As a religious studies scholar, how do you feel about the time we are in because the film has brought these questions up? A person who is, say, using social media– say Instagram –can put their photographs up there and show their world…How do you feel abut these other systems of possible belief that are coming up where people can fashion themselves? There are Other stems of belief out there, people can make themselves, put their ideas out there and then share them and come to some sort of consensus.
NC: And you’re now addressing a crucial issue . .There’s a basic philosophical distinction here -in Latin terms – forma and substantia. We can have the form – complete, orbed, but do we have the substance? What I see being said in this documentary, Fortunate Shipwreck, is okay we have the form, we have got consumer society, we’ve got everything we want right now with the Instagram and we’re worldwide, we’re wired with the web, we ve got it all- and yet we seem to lack the substance,
JO: So even in the “open field” as Zizek calls it, after ideologies (if you could say that), after the systems of Belief as constraint, we’re still lost .
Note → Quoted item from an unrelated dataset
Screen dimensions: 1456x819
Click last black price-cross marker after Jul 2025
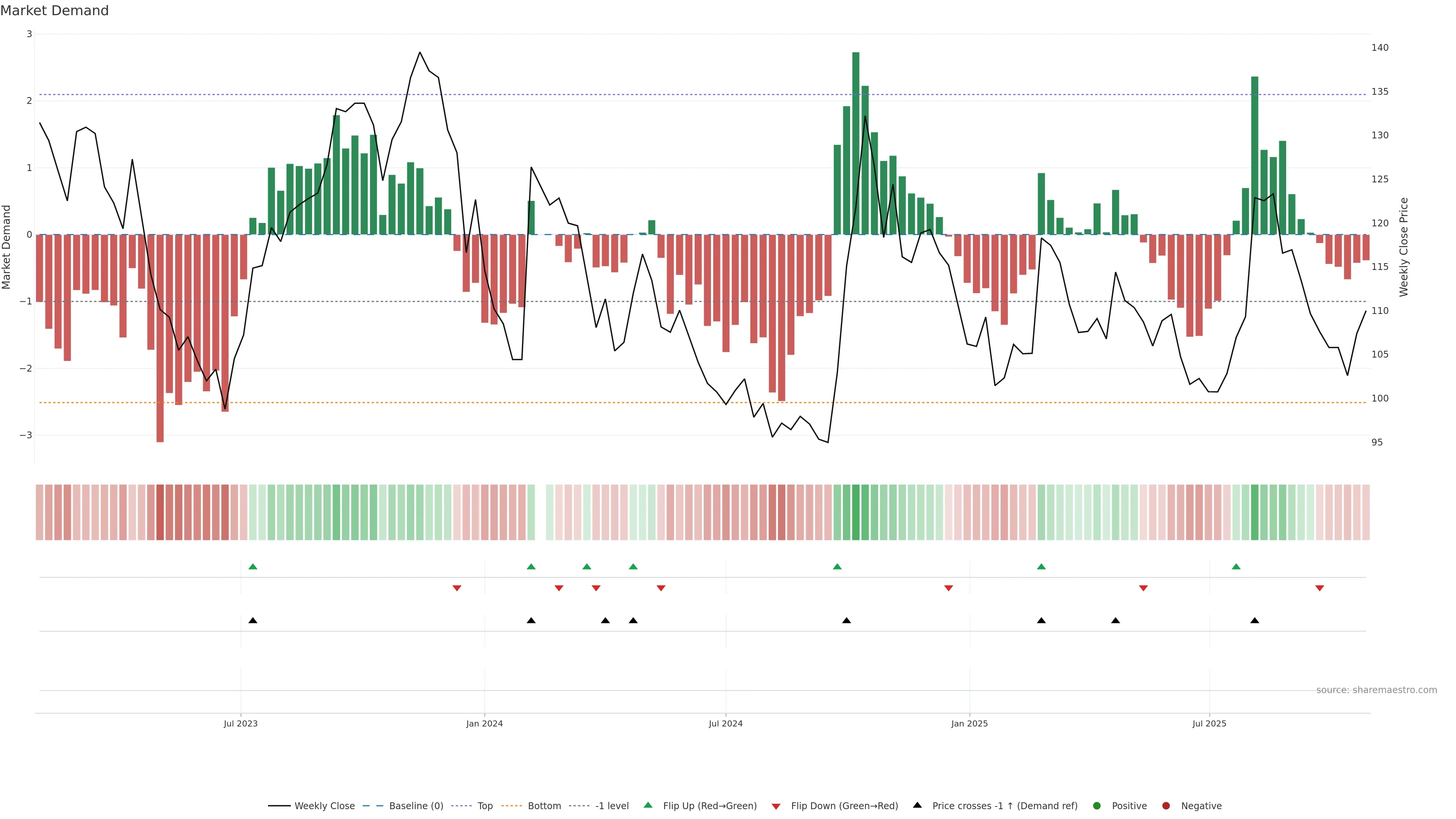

NC: Well, we’re still searching. And this gets me back as a religious studies scholar to the field of hermeneutics which is essentially the science of interpretation and I would maintain that humans are meaning-seeking creatures. Even in a tragedy- -in a car wreck– we’re looking for meaning in that because we’re hard-wired hermeneutically to seek meaning, to make sense out of life which gets us back to the very subject of this film. What is our reason for being , what is the meaning of life? We have this drive in us , even out of chaos. to make order, to find some sort of meaning in it .
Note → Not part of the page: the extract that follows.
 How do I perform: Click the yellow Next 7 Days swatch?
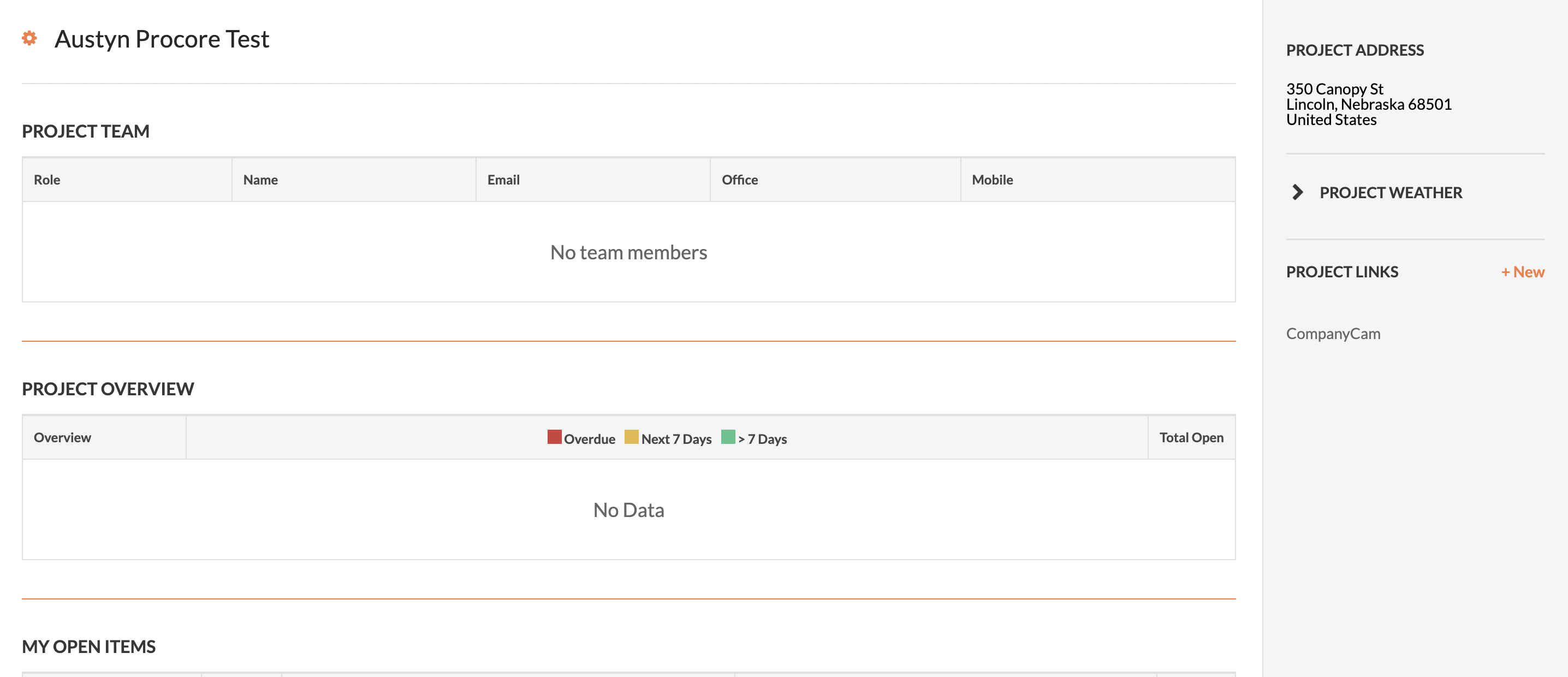(631, 437)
JO: There is this philosopher from Martinique, Édouard Glissant, and he has this idea he calls ” the new region of the world.” The fact that as Father Benoît Lacroix says in the film, “We can’t live without rites,” without thought, without dreams.” And he’s speaking about the quintessential time we live in after ideologies have this complete hold, where social conditioning becomes massively challenged and questioned.
Maurice Blanchot has this interesting idea he calls “the community of lovers.” The community of lovers happens in instances not as a solid mass, but as moments of “belief.” How do you feel about other ideas of believing that can exist without ideology, without the constraints of religion?
NC: Well, I think perhaps we can ask ourselves, what new ideologies lie on the horizon. If you’re a historian, you see the evolution of ideas and how some morph into others. Darwinism which was science morphed into social darwinism
JO: Morphed into morphed into morphed into…
NC: I think we need to have our radar on still, see the big picture – what other ideologies lie on the horizon. As we look at the former Soviet Union like a phoenix rising from the ashes and now asserting itself in what would seem to be the rebirth of the Cold War ..what will this develop into? And China, ostensibly communist, winning the game of neoliberal capitalism on a worldwide scale…their investments in Africa… they’re buying out Latin America…so we want to always hone our vision to look for what’s coming next
JO: Any other things to add?
NC: I’m interested you mentioned Blanchot because what strikes me, and which relates to the film and its parallels with a school of philosophy called personalism, talking about “the lost generation” – those who cannot believe in these meta-models for society.
They [the personalists] believe it’s got to get down to what Martin Buber would call an “I and Thou” relationship, a personal engagement, and the commitment we have to each other which of course goes hand in hand with my dialogic understanding of education but at the end of the day it comes down to “I and Thou” and therein lies the ultimate questions and the values that will inform our relationship.
JO: I think we got it! Thank you Professor Cornett.